Thanks for the information


----------



## Majorix (May 2, 2012)

OK, a relevant question, I didn't want to create a new thread for this.

The question is: would FreeBSD know IF the kernel needs to be rebuilt, or if the kernel is already the latest version? Or would it try to upgrade (and build into the same thing) if I run it, say, 5 minutes later?

I am of course not going to run it every 5 minutes, but more often than not.


----------



## SirDice (May 3, 2012)

There's no automatic check if that's what you mean. You can build any version you like at any point in time and it will happily run for years on end without complaining. 

For production machines I highly recommend running a -RELEASE. Patches are far and few in between. Subscribe to the FreeBSD security mailing list and you'll be notified if there are any security issues that warrant an update. freebsd-update(8) is the easiest tool to use for keeping a -RELEASE updated.
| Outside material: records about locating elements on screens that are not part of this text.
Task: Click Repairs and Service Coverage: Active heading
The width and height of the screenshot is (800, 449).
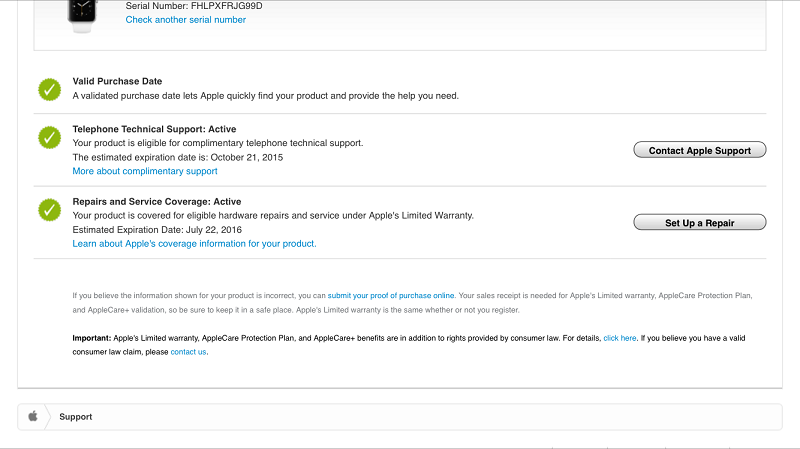Action: pyautogui.click(x=157, y=201)
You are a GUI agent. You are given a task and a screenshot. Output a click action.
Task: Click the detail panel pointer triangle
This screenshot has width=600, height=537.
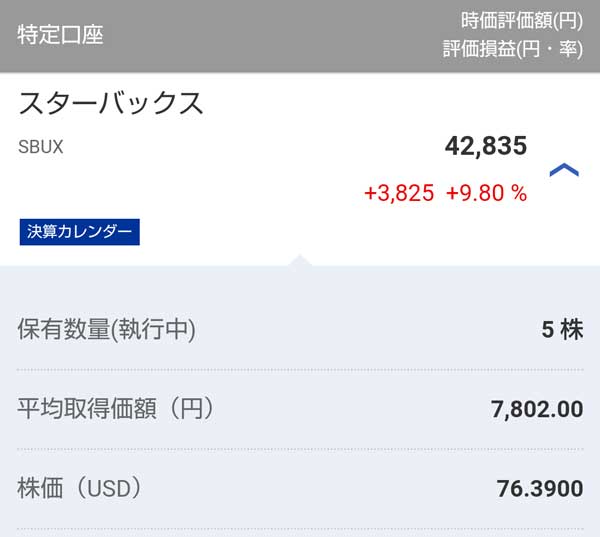[300, 260]
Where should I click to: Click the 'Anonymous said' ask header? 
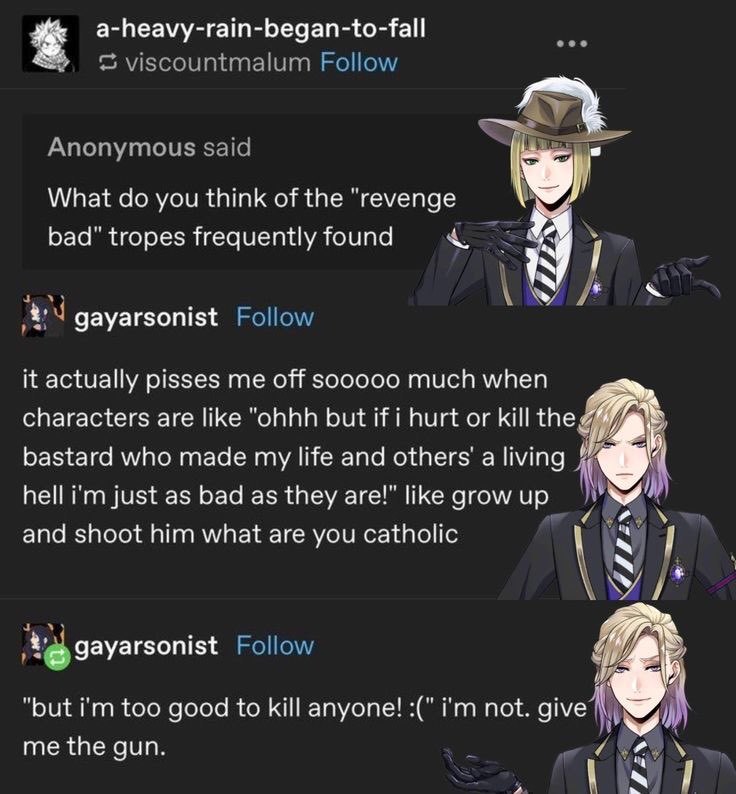point(149,147)
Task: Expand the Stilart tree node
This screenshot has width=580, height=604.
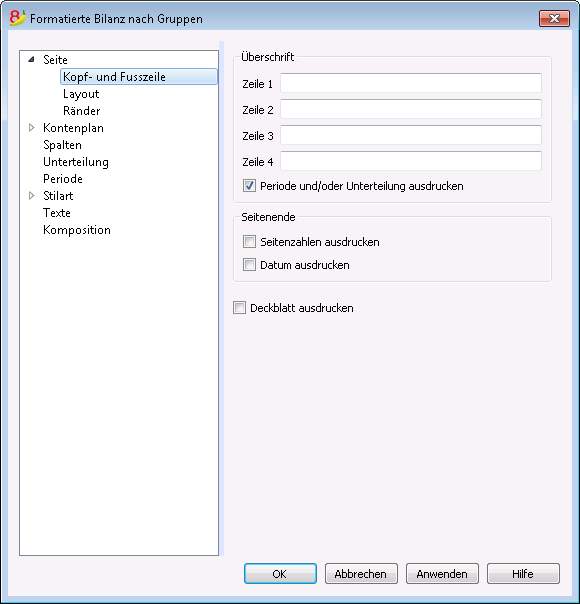Action: [32, 196]
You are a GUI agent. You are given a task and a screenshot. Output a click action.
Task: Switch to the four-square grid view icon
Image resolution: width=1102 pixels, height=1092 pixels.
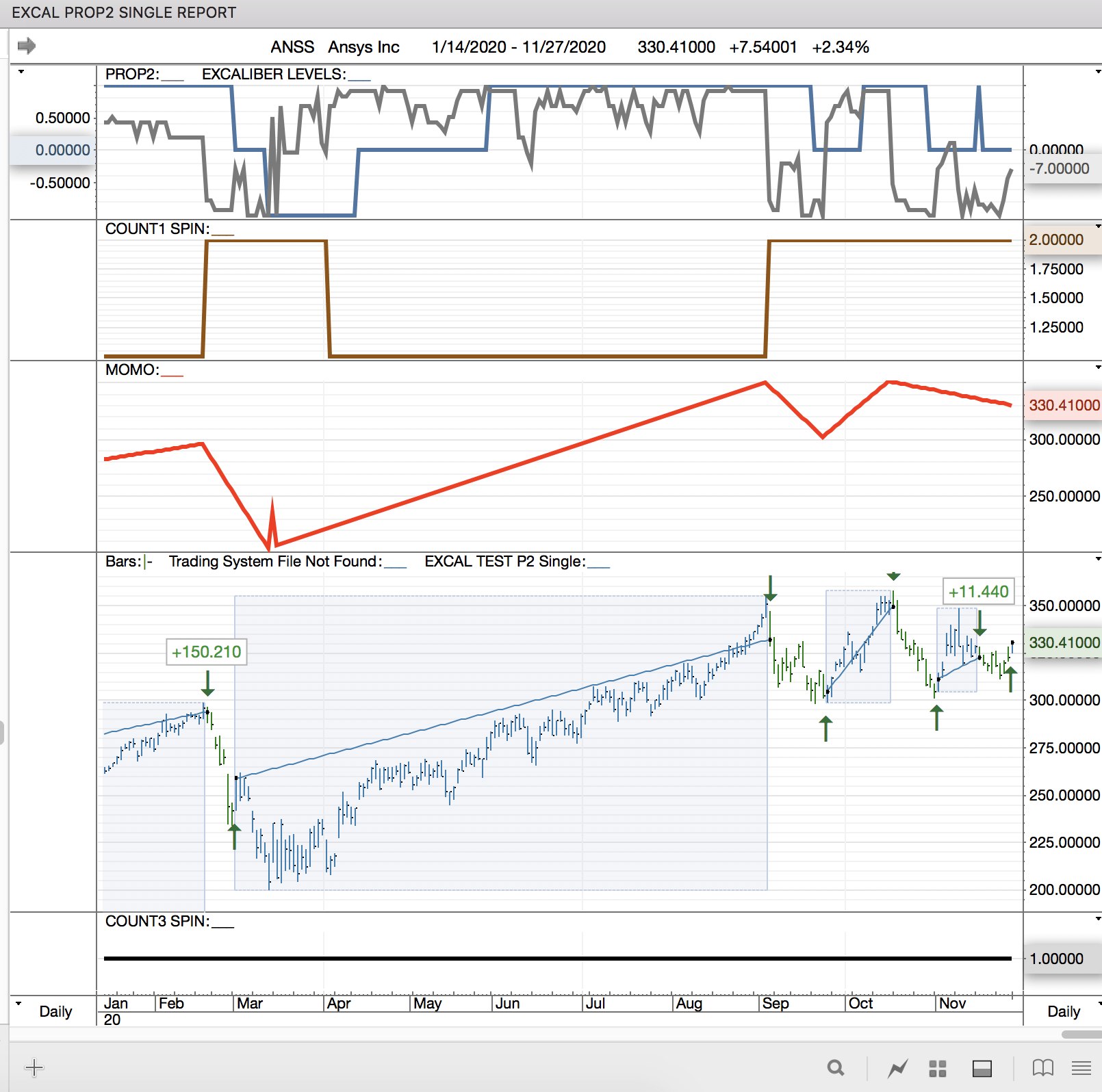937,1068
Sticking to -STABLE is possible for production systems but features might change or are added/removed. How and when you update is mostly up to you. This must be done by rebuilding world+kernel. Subscribing to the -STABLE mailing list is probably a bit overkill but read the list at least every once in a while so you know what's happening. Security updates will also occur so you also need to keep an eye on the already mentioned security list.


----------



## Majorix (May 3, 2012)

Thanks SirDice, you are very helpful.


----------